My jaw drops. “Chaz goes grocery shopping, cleans, and makes oatmeal cookies while you’re at work?”

“Yes,” Shari says. “And does the laundry. Can you believe that? He does the laundry while I’m at work! And folds everything up into these perfect squares! Even my underwear!”

I am looking at Shari with suspicion now. Something is wrong. Very wrong.

“Share,” I say. “Are you even listening to yourself? You’re mad at your boyfriend because he calls you regularly, cleans your apartment, does the grocery shopping, makes you cookies, and does your laundry. Do you realize that you’ve basically just described the most perfect man in the world?”

Shari scowls at me. “That may sound like the perfect man to some people, but it isn’t to me. You know what would be the perfect man to me? One who was around less. Oh, and get this: he wants sex.Every day. I mean, that was all right back when we were in France. But we were on vacation. Now we’ve got responsibilities—well, some of us do, anyway. Who has time for sex every day? Sometimes he even wants it twice a day, morning and then again at night. I can’t take it, Lizzie. That’s just… that’s just too much. Oh my God… can you believe I just said that?”

I’m glad she asked that, because the answer is no, I can’t. Shari’s always been more sexually aggressive—and adventurous—than me. It looks like the tables have finally turned. I have to keep myself from blurting out that Luke and I often have sex twice a day—and that I quite enjoy it.

“But you and Chaz used to, um, do it that much all the time,” I say. “I mean, when you first started going out. And you liked it then. What’s changed?”

“That’s just it,” Shari says. She looks truly upset. “I don’t know! God, what kind of counselor am I, when I can’t even figure out my own problems? How can I help people with theirs?”
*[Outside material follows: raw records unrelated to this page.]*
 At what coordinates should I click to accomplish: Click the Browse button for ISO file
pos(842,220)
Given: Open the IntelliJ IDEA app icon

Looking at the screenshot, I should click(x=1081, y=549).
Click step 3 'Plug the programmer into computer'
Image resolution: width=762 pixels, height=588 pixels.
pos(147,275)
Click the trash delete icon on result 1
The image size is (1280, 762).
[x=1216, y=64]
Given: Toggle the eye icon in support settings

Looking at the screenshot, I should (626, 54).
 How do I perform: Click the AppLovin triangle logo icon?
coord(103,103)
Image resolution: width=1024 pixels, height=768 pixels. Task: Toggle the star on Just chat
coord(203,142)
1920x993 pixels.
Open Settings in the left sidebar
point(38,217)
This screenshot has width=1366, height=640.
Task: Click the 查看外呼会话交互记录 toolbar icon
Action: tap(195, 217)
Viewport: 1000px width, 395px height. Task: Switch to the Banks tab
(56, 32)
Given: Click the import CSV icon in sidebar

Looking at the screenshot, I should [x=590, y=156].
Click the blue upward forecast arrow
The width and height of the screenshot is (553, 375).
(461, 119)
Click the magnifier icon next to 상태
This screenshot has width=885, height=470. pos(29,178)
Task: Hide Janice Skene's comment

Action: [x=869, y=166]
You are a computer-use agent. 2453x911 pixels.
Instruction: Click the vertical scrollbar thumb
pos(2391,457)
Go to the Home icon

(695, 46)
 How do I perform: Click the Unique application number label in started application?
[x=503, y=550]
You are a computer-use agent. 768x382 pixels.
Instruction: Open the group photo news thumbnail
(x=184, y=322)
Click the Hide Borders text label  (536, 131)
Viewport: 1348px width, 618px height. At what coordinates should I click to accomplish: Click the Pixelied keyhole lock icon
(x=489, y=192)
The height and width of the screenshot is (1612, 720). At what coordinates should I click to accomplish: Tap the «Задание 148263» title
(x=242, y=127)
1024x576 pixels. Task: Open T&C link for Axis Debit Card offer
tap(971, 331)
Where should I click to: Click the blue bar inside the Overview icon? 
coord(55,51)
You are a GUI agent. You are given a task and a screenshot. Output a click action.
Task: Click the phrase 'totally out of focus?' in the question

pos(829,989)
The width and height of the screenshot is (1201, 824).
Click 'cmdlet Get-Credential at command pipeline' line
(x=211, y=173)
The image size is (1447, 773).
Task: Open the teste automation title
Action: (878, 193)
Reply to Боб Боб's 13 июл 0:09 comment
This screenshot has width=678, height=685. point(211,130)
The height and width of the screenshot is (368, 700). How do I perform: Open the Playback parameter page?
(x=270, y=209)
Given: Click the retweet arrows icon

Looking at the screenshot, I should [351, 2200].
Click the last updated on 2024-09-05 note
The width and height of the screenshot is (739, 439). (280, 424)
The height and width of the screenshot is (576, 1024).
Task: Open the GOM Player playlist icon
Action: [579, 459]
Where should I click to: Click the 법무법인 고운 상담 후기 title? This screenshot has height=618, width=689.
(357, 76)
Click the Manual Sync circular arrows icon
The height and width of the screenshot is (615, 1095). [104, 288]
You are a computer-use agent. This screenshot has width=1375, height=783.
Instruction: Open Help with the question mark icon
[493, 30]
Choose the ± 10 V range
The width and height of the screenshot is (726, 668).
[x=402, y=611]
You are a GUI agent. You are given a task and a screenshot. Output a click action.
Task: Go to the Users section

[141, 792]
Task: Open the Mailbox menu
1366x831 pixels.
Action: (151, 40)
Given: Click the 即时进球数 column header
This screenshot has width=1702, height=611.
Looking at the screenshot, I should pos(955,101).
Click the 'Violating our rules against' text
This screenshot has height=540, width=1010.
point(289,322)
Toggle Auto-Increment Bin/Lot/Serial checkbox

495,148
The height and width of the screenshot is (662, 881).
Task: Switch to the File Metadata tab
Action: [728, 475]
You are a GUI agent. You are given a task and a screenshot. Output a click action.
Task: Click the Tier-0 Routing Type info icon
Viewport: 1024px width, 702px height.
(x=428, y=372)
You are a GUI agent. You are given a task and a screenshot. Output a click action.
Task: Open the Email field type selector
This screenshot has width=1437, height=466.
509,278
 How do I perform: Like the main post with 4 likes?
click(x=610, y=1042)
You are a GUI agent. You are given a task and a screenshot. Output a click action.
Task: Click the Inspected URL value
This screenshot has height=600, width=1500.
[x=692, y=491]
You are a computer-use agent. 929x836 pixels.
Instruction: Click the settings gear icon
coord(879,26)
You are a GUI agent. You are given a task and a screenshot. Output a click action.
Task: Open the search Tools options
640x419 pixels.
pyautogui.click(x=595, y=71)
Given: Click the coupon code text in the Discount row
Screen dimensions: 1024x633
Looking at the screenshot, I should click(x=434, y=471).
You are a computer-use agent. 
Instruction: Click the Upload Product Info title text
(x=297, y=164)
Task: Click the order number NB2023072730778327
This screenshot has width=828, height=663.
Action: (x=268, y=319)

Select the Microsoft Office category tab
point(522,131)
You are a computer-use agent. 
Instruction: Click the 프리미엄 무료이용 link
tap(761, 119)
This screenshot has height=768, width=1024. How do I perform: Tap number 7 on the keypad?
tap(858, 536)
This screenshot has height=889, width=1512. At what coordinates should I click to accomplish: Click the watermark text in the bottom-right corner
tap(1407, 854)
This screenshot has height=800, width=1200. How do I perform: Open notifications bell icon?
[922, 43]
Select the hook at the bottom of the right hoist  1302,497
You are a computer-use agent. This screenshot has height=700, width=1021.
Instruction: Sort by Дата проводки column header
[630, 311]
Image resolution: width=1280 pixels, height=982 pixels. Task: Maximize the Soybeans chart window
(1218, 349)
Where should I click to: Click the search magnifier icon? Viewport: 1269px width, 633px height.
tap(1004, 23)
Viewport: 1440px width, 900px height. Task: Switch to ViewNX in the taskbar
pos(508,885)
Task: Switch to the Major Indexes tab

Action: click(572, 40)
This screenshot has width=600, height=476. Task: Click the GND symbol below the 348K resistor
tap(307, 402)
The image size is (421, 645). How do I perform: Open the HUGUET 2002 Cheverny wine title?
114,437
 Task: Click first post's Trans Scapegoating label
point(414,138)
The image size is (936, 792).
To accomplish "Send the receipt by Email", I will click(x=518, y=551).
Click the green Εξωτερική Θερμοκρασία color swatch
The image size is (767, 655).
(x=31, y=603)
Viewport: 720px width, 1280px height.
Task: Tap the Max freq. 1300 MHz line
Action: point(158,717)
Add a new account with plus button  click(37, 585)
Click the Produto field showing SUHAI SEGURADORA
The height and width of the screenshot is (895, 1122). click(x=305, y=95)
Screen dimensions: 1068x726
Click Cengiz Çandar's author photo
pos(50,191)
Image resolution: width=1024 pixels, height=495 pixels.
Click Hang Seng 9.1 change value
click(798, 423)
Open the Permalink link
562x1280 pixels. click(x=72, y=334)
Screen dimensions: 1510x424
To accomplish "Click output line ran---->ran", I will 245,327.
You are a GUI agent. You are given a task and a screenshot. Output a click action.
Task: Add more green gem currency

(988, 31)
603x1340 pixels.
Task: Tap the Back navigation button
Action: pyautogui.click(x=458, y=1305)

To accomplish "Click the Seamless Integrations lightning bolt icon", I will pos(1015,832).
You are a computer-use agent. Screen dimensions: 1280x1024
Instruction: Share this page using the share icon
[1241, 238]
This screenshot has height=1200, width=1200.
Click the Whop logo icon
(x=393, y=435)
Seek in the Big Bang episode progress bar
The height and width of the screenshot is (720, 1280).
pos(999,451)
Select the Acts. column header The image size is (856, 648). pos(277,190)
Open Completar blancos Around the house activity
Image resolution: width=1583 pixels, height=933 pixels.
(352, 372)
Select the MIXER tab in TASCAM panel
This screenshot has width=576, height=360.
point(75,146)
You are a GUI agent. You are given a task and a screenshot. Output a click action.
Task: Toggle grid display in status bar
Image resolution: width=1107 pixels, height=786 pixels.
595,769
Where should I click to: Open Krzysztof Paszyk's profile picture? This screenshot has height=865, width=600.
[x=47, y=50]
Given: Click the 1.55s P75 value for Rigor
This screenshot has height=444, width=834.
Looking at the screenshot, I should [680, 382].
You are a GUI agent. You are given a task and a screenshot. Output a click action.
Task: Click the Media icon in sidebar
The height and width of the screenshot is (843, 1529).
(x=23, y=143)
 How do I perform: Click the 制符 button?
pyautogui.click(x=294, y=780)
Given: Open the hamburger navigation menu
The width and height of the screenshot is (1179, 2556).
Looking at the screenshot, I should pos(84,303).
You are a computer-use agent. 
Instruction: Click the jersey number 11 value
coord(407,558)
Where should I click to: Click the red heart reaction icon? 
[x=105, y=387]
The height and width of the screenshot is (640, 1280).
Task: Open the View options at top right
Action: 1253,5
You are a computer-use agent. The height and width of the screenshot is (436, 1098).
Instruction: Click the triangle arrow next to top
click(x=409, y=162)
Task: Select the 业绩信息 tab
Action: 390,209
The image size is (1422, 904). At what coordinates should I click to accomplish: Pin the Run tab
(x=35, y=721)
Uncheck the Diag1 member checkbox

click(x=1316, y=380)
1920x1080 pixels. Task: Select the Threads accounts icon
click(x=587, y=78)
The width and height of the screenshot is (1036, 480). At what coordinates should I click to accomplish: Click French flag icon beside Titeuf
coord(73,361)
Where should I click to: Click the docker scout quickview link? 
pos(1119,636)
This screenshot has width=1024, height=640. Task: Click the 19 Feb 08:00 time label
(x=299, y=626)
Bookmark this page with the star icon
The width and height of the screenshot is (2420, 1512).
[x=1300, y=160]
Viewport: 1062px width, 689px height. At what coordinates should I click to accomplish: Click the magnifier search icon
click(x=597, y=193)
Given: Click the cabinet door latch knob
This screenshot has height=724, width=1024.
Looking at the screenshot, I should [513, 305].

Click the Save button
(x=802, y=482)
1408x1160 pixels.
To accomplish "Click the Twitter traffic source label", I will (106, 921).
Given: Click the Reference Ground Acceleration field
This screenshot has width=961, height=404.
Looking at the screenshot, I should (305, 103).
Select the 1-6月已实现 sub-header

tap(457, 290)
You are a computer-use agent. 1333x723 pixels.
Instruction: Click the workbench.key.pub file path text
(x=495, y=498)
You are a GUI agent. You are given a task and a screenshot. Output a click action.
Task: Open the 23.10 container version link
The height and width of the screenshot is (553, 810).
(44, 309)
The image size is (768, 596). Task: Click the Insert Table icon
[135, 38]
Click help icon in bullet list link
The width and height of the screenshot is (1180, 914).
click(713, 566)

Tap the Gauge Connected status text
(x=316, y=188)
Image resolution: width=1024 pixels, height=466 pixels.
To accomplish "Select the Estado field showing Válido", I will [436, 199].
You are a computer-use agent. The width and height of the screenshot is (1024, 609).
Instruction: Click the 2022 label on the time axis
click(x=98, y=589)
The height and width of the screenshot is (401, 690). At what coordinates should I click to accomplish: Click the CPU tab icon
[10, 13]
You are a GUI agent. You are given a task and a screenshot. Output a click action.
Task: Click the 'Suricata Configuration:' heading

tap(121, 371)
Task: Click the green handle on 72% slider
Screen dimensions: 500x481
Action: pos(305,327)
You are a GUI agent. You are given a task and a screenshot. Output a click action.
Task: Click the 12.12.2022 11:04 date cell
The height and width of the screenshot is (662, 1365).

“Well, sometimes it’s easier to help other people with their problems than deal with your own,” I say in what I hope is a soothing voice. “Have you talked about all of this with Chaz? I mean, maybe if you told him what was bothering you—”

“Oh, right,” Shari says sarcastically. “You want me to tell my boyfriend that he’s too perfect?”

“Well,” I say. “You don’t have to put it quite like that. But maybe if you—”

“Lizzie, I am perfectly aware that I sound like a lunatic. There’s something wrong with me. I know it.”

“No,” I cry. “Shari, it’s just… it’s hard. It’s my fault, really. Maybe you guys weren’t ready to move in together. I should never have bailed on you like I did and moved in with Luke. I deserved to have beer poured on me. I deserve to have a lot worse than that done to me—”

“Oh, Lizzie,” Shari says, looking up at me with her dark eyes filled with tears again. “Don’t you get it? It has nothing to do with you. It’s me. There’s something wrong with me. Or at least with the concept of Chaz and me. The truth is… I just don’t know anymore, Lizzie.”

I stare at her. “Know what?”

“I mean, I look at you and Luke, and how perfect you two are together—”

“We’re not perfect,” I interrupt quickly. I don’t want to remind her about the woodland creature thing. Or the fact that I’m pretty sure Luke’s mom is having—or was having, anyway—an affair, and I haven’t told him. “Seriously, Shari. We—”

“But you seem so happy together,” Shari says. “The way Chaz and I used to be… but for some reason, it’s gone.”

“Oh, Shari.” I chew my lower lip, frantically trying to think of the right thing to say. “Maybe if you two got couples counseling… ”

“I don’t know,” Shari says. She looks—and sounds—hopeless. “I don’t know if it would even be worth it.”

“Shari!” I can’t believe she would say that. About Chaz, of all people!

“Lizzie?” Someone bangs on the door. A woman’s voice calls my name again. “You’re up!”





I realize it’s the waitress and that my song’s waiting to be played—and performed.

“Oh no,” I say. “Shari, I… I don’t know what to say. I really think maybe you and Chaz are just going through a weird phase right now. I mean, Chaz is a great guy, and I know he really loves you… I’m sure things will get better with time.”

“They won’t,” Shari says. “But thanks for letting me unload on you. Literally. Sorry about the beer.”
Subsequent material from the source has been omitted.